AI can now make music and tell you what kind of music you should listen to, it can make movies, it can write a news article, and it can write a love letter. More and more, it is claiming to know and represent what is real, and beyond this, to be able to do what has until now been a uniquely human ability to process and react to this reality, through art, through writing, through talking to each other.
Every time we invite the technology to do one of these things, to use what it already knows about the world to mash together something supposedly new, we write, or prompt, ourselves out of our most important job as humans, and that is using our own faculties to think and feel our way through this world. It’s a watering down of our human experience.
Even the lighthearted slop demands our attention, and asks us to do a double-take to figure out whether it’s real. What will this constant double-taking do to our relation to what is in fact real? Will we still trust it?
A common rebuttal to concerns around the popularization of AI argues they are similar to those that arose when the internet was introduced, or televisions, or even earlier forms of technology that revolutionized how we relate to each other and understand our world.

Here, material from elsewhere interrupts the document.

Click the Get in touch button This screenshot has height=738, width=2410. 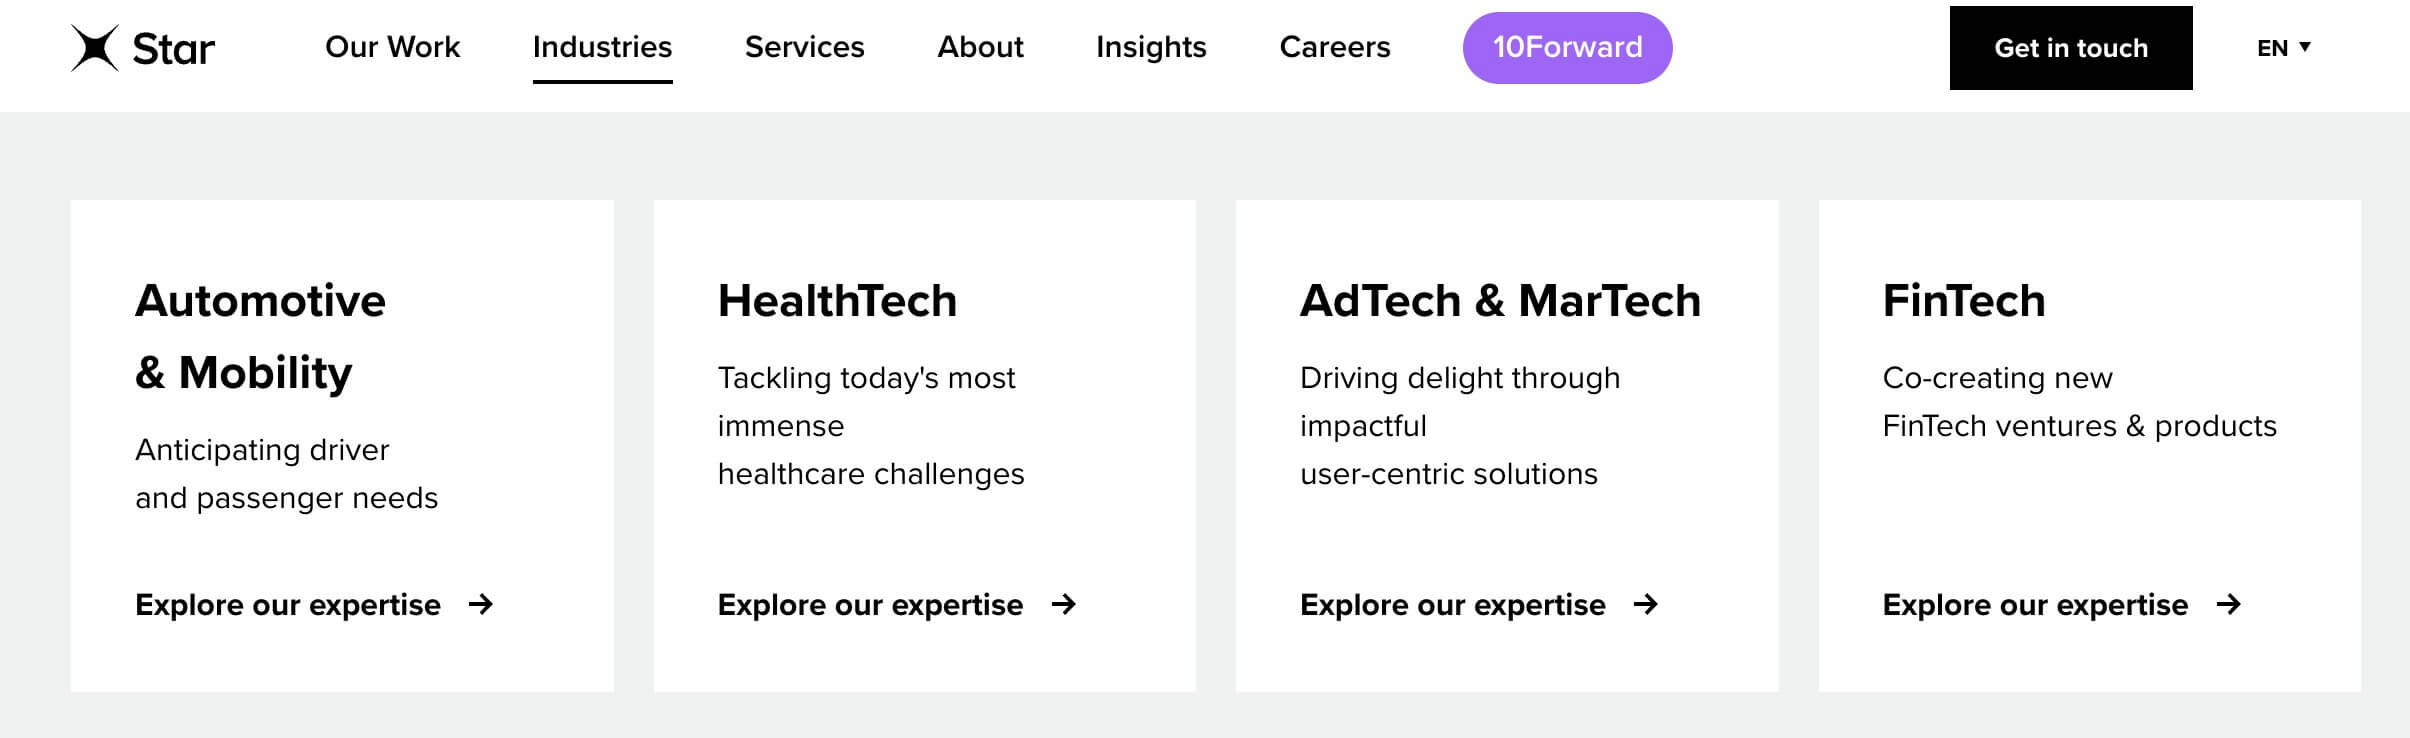[x=2071, y=48]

But what those technologies did not do is replace the act of thinking and processing the world, and they did not claim to represent reality with artificial, computer-generated reconstructions of it.
It’s in reaction to this increasingly sloppy online world that THE EQUITY will soon be sharing its first AI policy. We’ve written it to offer full transparency on how and where we will be using AI going forward, both in our news and advertising content.
When it comes to our journalism, our use of AI will be next to none, more or less limited to the AI that exists in word processing software and translation technologies. We may use AI to help us with research or data analysis, but humans will always be brainstorming, interviewing, writing, editing, and fact checking the news content we publish, so readers will never have to wonder whether the photos or words we share are the product of a human brain. They’ll never have to do a double take.
This may take us longer, and we may make mistakes. We are humans. But when we do report something incorrectly, readers will have a human to hold accountable.
While AI may promise all sorts of efficiencies when it comes to information processing and storytelling (the business we are in), we feel the act of understanding and writing about this community, this world, is a privilege, not one we’re willing to hand over to the bots.
There’s an interesting conversation to be had about whether AI is anti-human, or an extension and enhancement of humanity, since it is, after all, humans that created the technology and human thinking patterns and creativity that we’re teaching it to mimic.
But regardless of the answer to this abstract question, every human will have to decide for themself how much of their own experience of the world they are willing to give over to an algorithm.
If we allow artificial intelligence to do the heavy lifting that is using our own intellectual and emotional intelligence, we demote ourselves to be mere control operators, technicians of the human experience, guiding it with prompts, but no longer at its centre.